Hey! I’m training an image classifier with my own data. I’m using google colab for the task. Fastai version = 2.3.0. I’m using my own data and I have 2 main problems:
- I have too much data to load to google drive all at once (I connect google colab to google drive), therefore I had to separate it into 11 folders randomly distributed.
- Each epoch takes around 8 hours to run, so (even with colab pro) I can only do 1 epoch at a time before I get disconnected and I need a way to save after that and load again to do the next epoch or next folder.
I think that it’s possible to resume the epoch even if the runtime is disabled (Resume training with fit_one_cycle) but what i really need is a realiable way to train, save, load, and train all over again to iterate over my multiple folders
Here is my code:
os.chdir(’/content/drive/MyDrive/Data1’)
path = ‘/content/drive/MyDrive/Data1/train’
xray = DataBlock(blocks=(ImageBlock, CategoryBlock),
get_items=get_image_files(str(path+’/train’)),
splitter = partial(GrandparentSplitter(),),
get_y=parent_label)
path = ‘/content/drive/MyDrive/Data1’
categ = os.listdir(os.path.join(path, “train”))
print(categ)
path_anno = str(path + ‘/’ + ‘annotations’)
pre_path_img = []
def path_helper():
for category in categ:
pre_path_img.append(str(path + ‘/’ + category))
path_img = ‘’
for pre in pre_path_img:
path_img = path_img + ', ’ + str(pre)
return path_img
path_img = path_helper()
dls = ImageDataLoaders.from_folder(path, train=‘train’, test=‘test’, valid=‘val’, bs=8)
dls.train_ds.items[:3]
dls.valid.show_batch(max_n=8, nrows=2)
learn = cnn_learner(dls, resnet50, metrics=error_rate)
learn.fine_tune(1)
learn.export(fname=‘export1.pkl’)
#THIS IS WHERE PROBLEMS BEGIN
learn.load("/content/drive/MyDrive/Data1/models/export1.pkl")
learn.fine_tune(1)
learn.export(fname=‘export2.pkl’)
The first time I ran learn.fine_tune(1) it worked ok. The model was exported as export1.pkl. However, when I try to load export1.pkl it give the error:
FileNotFoundError: [Errno 2] No such file or directory: ‘/content/drive/MyDrive/Data1/models/export1.pkl.pth’

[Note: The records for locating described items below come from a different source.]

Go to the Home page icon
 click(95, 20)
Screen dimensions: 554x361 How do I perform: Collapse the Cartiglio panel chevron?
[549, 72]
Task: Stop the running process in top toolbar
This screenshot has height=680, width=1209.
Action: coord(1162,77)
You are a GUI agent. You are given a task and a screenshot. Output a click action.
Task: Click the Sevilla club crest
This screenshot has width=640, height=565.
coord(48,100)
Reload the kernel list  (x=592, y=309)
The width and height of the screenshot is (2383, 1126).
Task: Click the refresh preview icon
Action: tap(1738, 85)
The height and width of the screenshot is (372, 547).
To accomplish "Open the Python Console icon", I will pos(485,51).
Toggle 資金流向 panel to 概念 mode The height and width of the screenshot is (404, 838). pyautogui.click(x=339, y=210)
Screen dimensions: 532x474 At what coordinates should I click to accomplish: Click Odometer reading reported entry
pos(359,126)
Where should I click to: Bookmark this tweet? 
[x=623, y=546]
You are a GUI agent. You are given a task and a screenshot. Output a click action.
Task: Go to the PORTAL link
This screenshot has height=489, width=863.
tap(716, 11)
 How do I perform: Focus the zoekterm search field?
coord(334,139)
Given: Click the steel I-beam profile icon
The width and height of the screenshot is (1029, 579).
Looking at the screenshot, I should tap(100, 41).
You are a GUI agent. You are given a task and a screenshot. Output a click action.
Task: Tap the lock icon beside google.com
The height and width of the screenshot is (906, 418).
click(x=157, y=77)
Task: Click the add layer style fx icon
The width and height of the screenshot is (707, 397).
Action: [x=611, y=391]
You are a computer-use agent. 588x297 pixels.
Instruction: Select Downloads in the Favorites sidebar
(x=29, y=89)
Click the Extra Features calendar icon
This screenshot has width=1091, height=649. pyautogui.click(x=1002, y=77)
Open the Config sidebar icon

For what I notice, it expects the model to be saved as .pth
Seeing this I tried the same thing with an older project in witch I trained it all in one go. The trained model was saved as “/content/drive/MyDrive/model1.pth”, and I tried:
learn = cnn_learner(dls, resnet50, pretrained=True, metrics=error_rate)#.to_fp16()
learn.load("/content/drive/MyDrive/model1")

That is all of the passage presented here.